I mean, on one extreme we certainly have assholes who think that no means maybe until she’s actually called the cops. Everyday I see little pregnant 15 year olds that I feel confident had no real understanding that they even had the RIGHT to say no to the 17 year old boyfriend that “chose” them, and that’s something fouler than rape. I 100% agree that we have a world of assholes that think that if they can get her to say “yes”, it means it’s not rape, and that means it’s ok, because it’s not illegal: guys that wouldn’t cajole their buddy into spending $20 he didn’t want to spend because it would be a dick move think that pulling out all the stops to cajole a woman into sex is just proving what a man they are. I agree with all that.

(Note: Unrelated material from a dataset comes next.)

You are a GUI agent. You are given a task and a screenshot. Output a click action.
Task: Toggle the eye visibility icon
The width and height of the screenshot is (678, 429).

But relationships are fucking complicated, and some people in this thread have tried to talk about that, only to be shut down and lumped in with rapists. That’s ugly. The other extreme is that any sexual attraction to a women is inherently disrespectful, and that sexually desiring a woman diminishes her, and so you have to separate the world into “women I respect” and "women I want to fuck’. That’s not so good for gender relationships either. No means no, but there’s often no clear no or yes, and it’s ok to be confused about what to do in that space of ambiguity.
And the “tard” thing really pisses me off. You know who really get sexually victimized in this world? The developmentally delayed. To go off about “tard” this and “tard” that in this context is in poor taste. It’s especially in poor taste to keep going on about it after being called on it by a guy whose daughter has developmental issues and who, I suspect, lives daily with the reality that he is pretty fucking helpless to be sure she’s properly protected in the world.
I can’t think of a better reason than to use heated language than with posters who not only insist that no doesn’t mean no, but also confess to coercing women who told them no. Of course, the tales are just as likely to be pure fantasy, as every internet lothario thinks he’s learned the skills to drive women wild online, but just in case some up-and-coming internet pick-up artists are reading along, someone needs to say NO MEANS NO loudly and apparently, repetitively.
I encouraged **Anonymous User **to start a respectful discussion of complex dating matters, but this particular example of consent/denial gone sideways seems to operating at the level it deserves.